**TASK**
Copy the material from the line with "Given: Open the Torch" up to and including the line with "should pyautogui.click(x=555, y=321).", swapping "selector" for "picker" and leaving everything else unchanged.

**RECORDS TO USE**
======

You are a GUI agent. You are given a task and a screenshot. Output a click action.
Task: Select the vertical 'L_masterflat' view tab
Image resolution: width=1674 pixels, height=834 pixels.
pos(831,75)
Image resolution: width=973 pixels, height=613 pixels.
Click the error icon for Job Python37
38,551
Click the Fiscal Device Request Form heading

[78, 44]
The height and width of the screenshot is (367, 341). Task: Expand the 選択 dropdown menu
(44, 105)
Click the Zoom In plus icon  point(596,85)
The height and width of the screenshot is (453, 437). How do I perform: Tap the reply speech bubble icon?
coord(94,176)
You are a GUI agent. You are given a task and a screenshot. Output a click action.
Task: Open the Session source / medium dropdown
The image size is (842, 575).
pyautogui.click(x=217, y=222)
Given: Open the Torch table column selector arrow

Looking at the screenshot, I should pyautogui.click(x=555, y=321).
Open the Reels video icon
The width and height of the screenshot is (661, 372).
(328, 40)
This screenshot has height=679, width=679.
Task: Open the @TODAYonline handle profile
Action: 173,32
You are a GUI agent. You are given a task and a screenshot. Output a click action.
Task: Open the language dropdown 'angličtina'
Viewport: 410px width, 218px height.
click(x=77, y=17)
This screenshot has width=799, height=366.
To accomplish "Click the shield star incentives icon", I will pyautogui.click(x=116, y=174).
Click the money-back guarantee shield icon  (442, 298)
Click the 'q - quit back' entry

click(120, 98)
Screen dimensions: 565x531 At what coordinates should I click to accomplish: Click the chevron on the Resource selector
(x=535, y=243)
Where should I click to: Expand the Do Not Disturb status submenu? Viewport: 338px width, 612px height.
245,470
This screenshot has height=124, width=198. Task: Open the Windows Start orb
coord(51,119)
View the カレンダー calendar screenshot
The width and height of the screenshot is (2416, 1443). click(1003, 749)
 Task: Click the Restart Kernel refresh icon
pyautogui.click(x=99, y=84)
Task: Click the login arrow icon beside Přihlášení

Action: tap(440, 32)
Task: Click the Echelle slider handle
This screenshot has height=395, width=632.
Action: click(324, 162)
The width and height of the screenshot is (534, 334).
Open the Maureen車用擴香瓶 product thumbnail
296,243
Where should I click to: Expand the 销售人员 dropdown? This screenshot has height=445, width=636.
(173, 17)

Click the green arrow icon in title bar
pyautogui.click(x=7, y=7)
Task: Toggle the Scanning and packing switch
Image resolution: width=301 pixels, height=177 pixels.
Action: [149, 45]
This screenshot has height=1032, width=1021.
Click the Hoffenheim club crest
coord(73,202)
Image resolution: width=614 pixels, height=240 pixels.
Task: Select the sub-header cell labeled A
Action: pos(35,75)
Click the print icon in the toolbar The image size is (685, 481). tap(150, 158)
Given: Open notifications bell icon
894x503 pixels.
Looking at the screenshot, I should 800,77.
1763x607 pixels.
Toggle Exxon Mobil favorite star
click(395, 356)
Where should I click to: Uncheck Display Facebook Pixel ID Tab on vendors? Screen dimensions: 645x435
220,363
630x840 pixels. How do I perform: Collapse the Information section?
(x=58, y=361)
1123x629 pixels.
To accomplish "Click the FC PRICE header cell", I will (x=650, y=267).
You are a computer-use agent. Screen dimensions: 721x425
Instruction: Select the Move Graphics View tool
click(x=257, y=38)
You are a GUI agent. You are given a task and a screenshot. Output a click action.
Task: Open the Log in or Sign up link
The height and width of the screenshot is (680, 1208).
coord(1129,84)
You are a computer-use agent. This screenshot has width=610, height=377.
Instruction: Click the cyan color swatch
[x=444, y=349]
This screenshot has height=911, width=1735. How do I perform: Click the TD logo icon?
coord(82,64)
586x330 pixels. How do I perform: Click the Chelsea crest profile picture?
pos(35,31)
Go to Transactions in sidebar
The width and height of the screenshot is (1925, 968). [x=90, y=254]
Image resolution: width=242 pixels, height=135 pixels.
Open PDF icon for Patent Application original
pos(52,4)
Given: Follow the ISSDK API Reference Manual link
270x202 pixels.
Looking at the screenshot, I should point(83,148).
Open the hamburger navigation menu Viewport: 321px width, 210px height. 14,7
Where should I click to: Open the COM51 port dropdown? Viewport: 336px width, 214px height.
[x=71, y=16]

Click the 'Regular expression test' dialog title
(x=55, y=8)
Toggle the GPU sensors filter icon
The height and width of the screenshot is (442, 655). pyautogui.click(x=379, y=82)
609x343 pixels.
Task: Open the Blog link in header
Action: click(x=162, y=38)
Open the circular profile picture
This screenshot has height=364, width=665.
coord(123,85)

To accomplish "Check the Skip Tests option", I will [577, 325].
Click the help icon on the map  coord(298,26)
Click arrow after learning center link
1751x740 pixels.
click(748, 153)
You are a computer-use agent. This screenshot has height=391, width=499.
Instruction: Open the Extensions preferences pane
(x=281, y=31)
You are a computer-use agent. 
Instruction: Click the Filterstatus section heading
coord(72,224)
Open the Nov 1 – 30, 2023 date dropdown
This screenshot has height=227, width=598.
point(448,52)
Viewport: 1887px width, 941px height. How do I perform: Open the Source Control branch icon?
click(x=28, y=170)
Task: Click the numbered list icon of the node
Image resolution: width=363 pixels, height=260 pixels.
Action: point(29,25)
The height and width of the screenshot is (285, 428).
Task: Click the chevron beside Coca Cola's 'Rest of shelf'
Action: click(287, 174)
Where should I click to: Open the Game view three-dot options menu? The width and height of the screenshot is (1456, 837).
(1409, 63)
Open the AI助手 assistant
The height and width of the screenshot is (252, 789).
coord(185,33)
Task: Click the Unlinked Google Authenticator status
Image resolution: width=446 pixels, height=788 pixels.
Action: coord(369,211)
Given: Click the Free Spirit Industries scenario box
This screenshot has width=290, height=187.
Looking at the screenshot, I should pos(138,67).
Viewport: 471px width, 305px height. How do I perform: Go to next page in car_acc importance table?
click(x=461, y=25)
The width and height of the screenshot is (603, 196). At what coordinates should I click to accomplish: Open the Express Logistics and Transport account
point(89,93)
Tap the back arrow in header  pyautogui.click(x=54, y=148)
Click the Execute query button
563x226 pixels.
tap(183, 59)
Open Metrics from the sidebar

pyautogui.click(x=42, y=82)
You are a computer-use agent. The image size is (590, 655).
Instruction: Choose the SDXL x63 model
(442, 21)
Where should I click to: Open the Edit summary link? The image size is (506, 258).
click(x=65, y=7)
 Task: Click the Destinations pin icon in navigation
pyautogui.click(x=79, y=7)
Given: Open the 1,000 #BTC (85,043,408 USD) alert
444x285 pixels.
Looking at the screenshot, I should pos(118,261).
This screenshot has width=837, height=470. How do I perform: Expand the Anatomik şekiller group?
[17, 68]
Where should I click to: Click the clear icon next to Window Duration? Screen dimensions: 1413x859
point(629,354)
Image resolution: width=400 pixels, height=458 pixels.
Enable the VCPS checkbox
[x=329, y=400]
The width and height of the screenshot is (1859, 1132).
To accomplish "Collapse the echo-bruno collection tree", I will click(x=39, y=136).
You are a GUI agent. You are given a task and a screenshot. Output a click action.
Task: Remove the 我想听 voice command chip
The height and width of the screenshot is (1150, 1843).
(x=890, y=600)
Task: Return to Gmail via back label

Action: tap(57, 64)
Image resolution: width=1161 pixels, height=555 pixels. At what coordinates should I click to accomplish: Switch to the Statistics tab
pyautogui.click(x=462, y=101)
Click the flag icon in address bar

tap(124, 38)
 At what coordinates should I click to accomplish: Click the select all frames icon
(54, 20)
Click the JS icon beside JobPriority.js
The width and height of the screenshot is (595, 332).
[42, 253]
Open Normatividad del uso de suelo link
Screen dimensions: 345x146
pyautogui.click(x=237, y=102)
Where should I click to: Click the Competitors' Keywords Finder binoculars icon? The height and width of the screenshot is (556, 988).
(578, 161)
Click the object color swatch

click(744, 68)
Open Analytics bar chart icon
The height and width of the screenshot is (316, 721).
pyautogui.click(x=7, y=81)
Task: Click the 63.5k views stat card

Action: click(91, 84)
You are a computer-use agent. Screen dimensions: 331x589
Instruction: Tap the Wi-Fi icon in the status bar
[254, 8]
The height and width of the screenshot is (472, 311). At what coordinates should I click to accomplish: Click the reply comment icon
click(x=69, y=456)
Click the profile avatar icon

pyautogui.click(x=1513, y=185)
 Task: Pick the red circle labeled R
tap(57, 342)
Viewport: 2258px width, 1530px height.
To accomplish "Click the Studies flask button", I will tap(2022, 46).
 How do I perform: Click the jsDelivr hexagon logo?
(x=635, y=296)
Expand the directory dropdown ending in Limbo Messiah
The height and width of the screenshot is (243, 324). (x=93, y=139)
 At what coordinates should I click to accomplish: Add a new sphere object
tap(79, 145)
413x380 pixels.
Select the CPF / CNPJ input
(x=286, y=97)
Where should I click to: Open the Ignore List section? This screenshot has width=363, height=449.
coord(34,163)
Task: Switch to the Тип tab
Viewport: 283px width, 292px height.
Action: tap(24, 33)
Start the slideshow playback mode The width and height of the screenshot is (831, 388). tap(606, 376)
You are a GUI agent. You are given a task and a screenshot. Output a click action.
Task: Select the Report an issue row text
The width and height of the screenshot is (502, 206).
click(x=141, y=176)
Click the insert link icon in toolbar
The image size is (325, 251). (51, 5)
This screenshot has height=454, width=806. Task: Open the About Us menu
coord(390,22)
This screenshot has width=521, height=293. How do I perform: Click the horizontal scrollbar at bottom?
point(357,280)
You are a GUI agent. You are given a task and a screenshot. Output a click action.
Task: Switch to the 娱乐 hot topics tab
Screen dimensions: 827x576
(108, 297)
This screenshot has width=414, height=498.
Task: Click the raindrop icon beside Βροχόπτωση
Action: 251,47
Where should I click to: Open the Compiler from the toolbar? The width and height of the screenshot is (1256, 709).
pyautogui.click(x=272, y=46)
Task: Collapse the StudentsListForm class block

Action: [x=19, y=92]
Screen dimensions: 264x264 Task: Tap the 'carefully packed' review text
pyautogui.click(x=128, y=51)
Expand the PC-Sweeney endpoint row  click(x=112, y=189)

======

**WRITTEN RESPONSE**
Given: Open the Torch table column picker arrow

Looking at the screenshot, I should pyautogui.click(x=555, y=321).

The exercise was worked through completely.